Harold J. Laski, the famous socialist professor of The London School of Economics wrote to his wife soon after his wedding twice a day. Love has an irresistible urge. It finds expression in writing. Passionate natures pour themselves into passionate words of Love. Napoleon from the battlefield wrote to Josephine and he excelled Laski. He would write thrice a day to his object of love. Often, Josephine would not even open the letters and amused herself with other men.

A girl who received letters of love from her love ended up marrying the postman who brought those letters to her. In her scheme of things, the contents of the letters were connected with their deliverer. She must, of course, be deeply in love!  Obviously, passion is NOT love. It is the energy of the vital nature which is passionate. The lady who happily transferred her lover's emotions to the postman is a rare phenomenon whom no one desires to emulate. Her love, if it can be called love, is skin deep.

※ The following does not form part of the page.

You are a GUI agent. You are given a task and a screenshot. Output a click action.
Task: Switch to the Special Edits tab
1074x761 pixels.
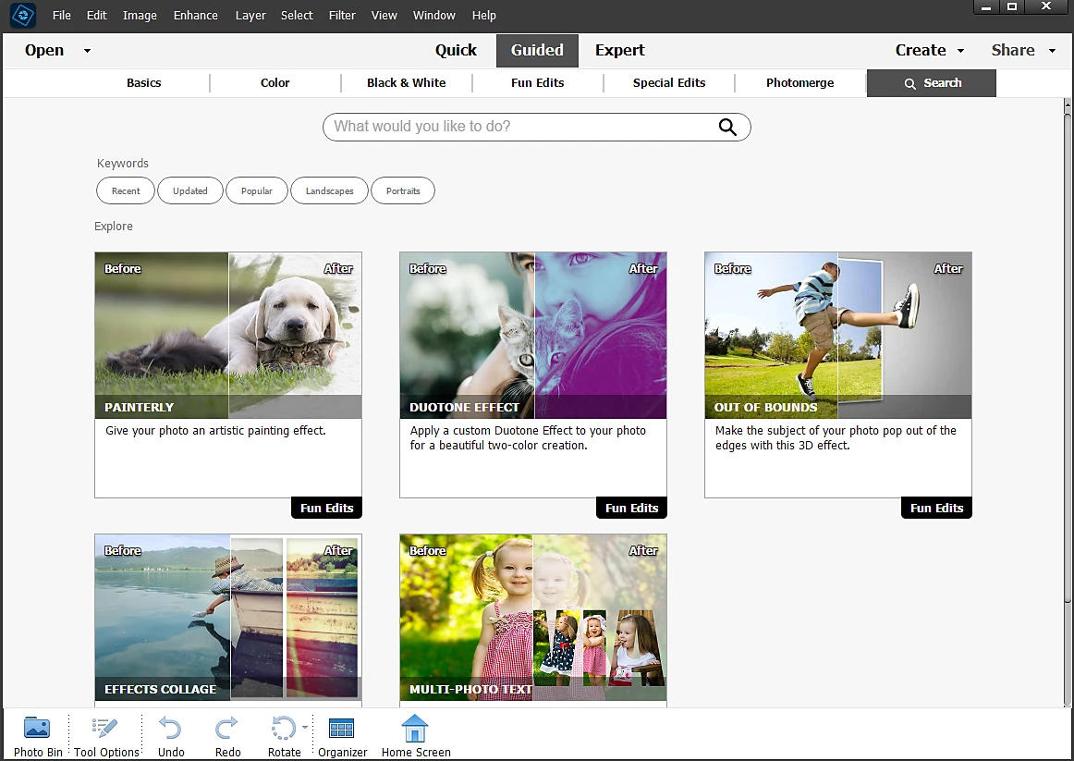tap(668, 83)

If passion is not love, if youthful ardour is not love, what else is it? Of course, when one is in love, he flatters himself that his love is Spirit calling to Spirit. Everyone says that to himself when he is infatuated. Obviously, infatuation too is not love. Is there a characteristic or several characteristics of what we conceive as Love? Love is undying. If one's love dies, he quickly disqualifies himself. That which dies sooner or later is NOT love. He who finds his love surviving marriage can describe the emotion he felt as love. It has one more characteristic. It does not depend upon the other receiving it. Love is Love whether it is received or not. It is undying too. Before enumerating the rest of its characteristics, I shall add, in the context of the enterprising lady who ended up with the postman, that it is not transferable!